I asked another crew member if he had any souveniers for us and
he gave us Mr. Kotto's home address and phone number.
(Just kidding, Yaphet.)
Another crew member gave us a "call sheet" as a souvenier.
This is a list of who's-supposed-to-be-where. It listed this episode
as "Do or Die," and they
called it "a mini-movie." Maybe they call all of them that, or maybe
this is some sweeps stunt.
It's about a woman who's picture was in the paper twice in one day:
Her wedding annoucement, and her obituary.
It was a lot of fun meeting some the cast and crew and watching them
shoot a few seens.
They went on location in NW Baltimore to shoot scenes of the dead girl's
house.
That same director guy stood OUTSIDE the house yelling "cut"
and "Quiet, everybody."
After waiting a couple of hours, it looked like we weren't going to
see Belzer of Kotto,
and we did get to meet a couple of cast members, so we were happy.
We started back towards the hotel and guess what?

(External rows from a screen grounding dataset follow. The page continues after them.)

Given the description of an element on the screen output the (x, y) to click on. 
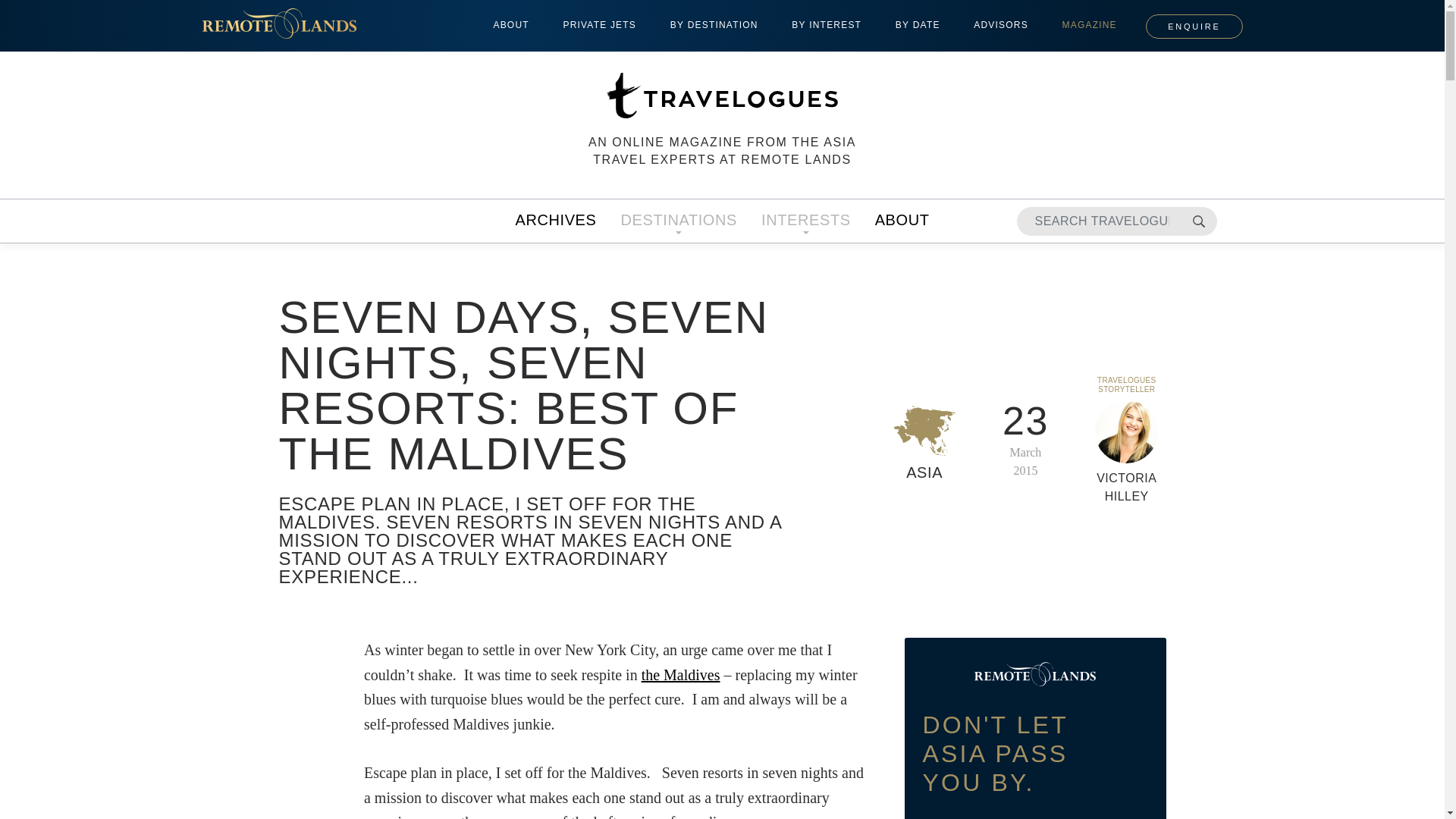
Travelogues from Remote Lands (722, 94)
Search (1197, 221)
ARCHIVES (555, 220)
Search (1197, 221)
DESTINATIONS (678, 220)
Search (1197, 221)
maldives (681, 674)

As we
were leaving,
we had to make a left and there's Yaphet Kotto, behind the wheel of
a green Suburban.
We were inadvertantly blocking his way. I waved to him, and he growled
and stomped the
gas pedal and tore off down the street. I got to see his temper,
after all. Cool.
So, we went back to the hotel and watched that night's episode of Homicide.
Sure enough, they had a scene in Chet's Bar.
Maybe we'll hear from somebody on the Homicide crew.
(Dumbass, it took you so lomng to write this story there IS no more Homicide.)
--------
That Homicide detour was a real highlight.
Before West Wing and The Sopranos, it was the best damn
show on telvision.
Well, that's my trip report from Washington DC in October 1998
In less than 30 days there will be another trip report to write.
Let's hope I get it posted in less than four years.